Elle ne se limite pas à peindre : elle insuffle une mémoire, revendique une histoire, affirme une présence. Son art devient un acte de résistance poétique, une manière de réhabiliter les récits oubliés et de redonner voix aux figures féminines longtemps reléguées à la marge. En intégrant des éléments visuels issus de l’iconographie occidentale tout en y injectant les symboles de son héritage, elle compose une hybridation puissante, où chaque toile devient un espace de rencontre, de résonance et de réconciliation.
Ainsi, elle ne se contente pas d’exister dans le paysage artistique contemporain : elle y imprime une empreinte singulière, profonde et durable.
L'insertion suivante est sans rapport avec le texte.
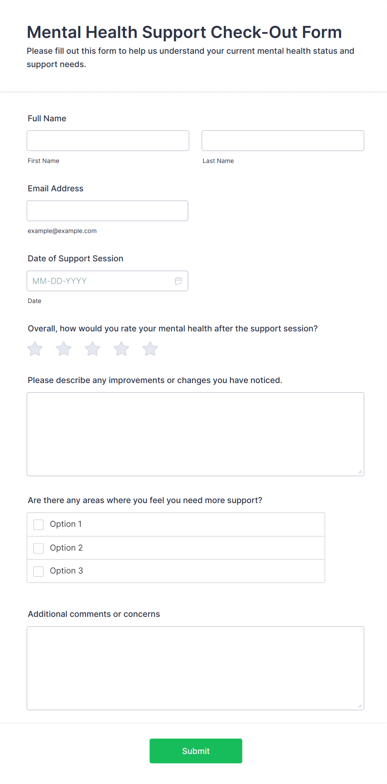The width and height of the screenshot is (387, 784).
Task: Click the First Name input field
Action: (108, 140)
L’œuvre de Fairouz Saliha Baba-Ameur, à la fois intime et universelle, est une invitation à regarder autrement, à ressentir plus intensément, à comprendre que la modernité peut être enracinée, et que la tradition peut être audacieusement réinventée. À travers ses couleurs, ses formes et ses figures, elle nous offre une vision du monde où l’art devient mémoire, et où la mémoire devient lumière.